Help with compute (error 137 with multiple predictions in single node)

Hello

Not sure if it’s a bug or a feature :wink: With numerai cli 0.3.0 I setup a node, after testing locally if the docker container was running as expected I deployed it. Here is the logic:

  • Download data, read tournament data
  • Load model 1 (the one with the webhook setup), predict and submit
  • Load model 2, predict and submit

I’m getting an OOM Error 137, somewhere between model 2 load and predict functions (not always at the same place).

What I’ve tried:

  • use 30GB of RAM for the node, didn’t help, and delete files from disk when they aren’t necessary anymore to no avail
  • running on a 30GB machine and checking RAM usage, the max usage was ~45% (during this test I didn’t call napi.upload_predictions(...) maybe that matters?)
  • then I realized that a kill signal could come after the model-1-with-webhook successfully upload its prediction, so I changed the order: model 2 first then model 1, same issue after model 2 successfully upload its predictions

My question is: is it possible to submit multiple predictions (for as many models) with a single node?

Otherwise the compute 0.3.0 is really cool and easy to use, thanks :slight_smile:

Hi @lysk - I’ve been struggling with this same issue too for the last 24 hours but I may have found a solution.

When I first ran numerai node config and looked at the ~/.numerai/nodes.json file it created, I saw that the CPU and RAM were not what I wanted. So I changed those lines to read:

"cpu": 4096,
"memory": 30720

I tried deploying and testing, and it crashed with:

Task is stopping...
Container Exit code: 137
Reason: OutOfMemoryError: Container killed due to memory usage

So I looked at the actual Task definitions via the Amazon website (log in to their web console and go to Amazon → ECS → Task Definitions). There I saw that the RAM and CPU settings were still at their previous values, which were too low for me.
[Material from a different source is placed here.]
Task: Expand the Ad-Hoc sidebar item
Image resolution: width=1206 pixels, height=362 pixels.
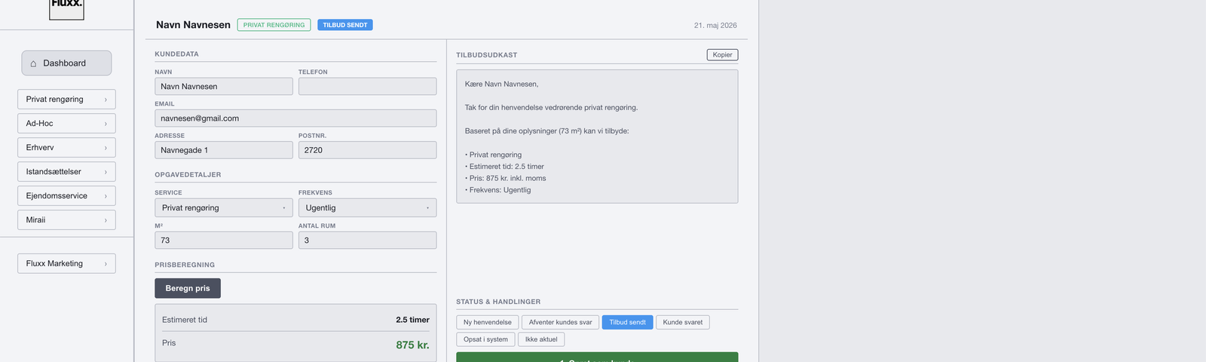Action: [66, 124]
A little digging showed me that the terraform.tfstate file in my .numerai folder ALSO has those CPU and RAM values set. In other words, my manual change of nodes.js does not trigger a change throughout the whole system like I thought it might.

The way I fixed this was to run:

numerai node config -s mem-lg

Which put the right values in both the nodes.js file and the terraform.tfstate files (and perhaps elsewhere too). When I did this and deployed, the task on Amazon finally had the proper CPU and RAM limits. And just ran to completion successfully.

I hope this helps!

2 Likes

Hello @profricecake

That worked out (numerai node config -s mem-lg), like you I initially assumed that manually updating nodes.json was enough. Thanks!

My Task Definitions tab is empty (both tabs: active and inactive) even when it’s running. I’ll try to figure out how to see the task to check the resources. So my Task Definitions tab was empty… because I wasn’t looking at the right region. Solution: from the billing dashboard → Billing details → ECS, there the region used by ECS is indicated. Now back to ECS → Task Definitions, in the top right corner there is a menu to change region.

For anyone wondering about costs, spending the weekend trying to make it work with many runs failing halfway through was about 0.12$.

2 Likes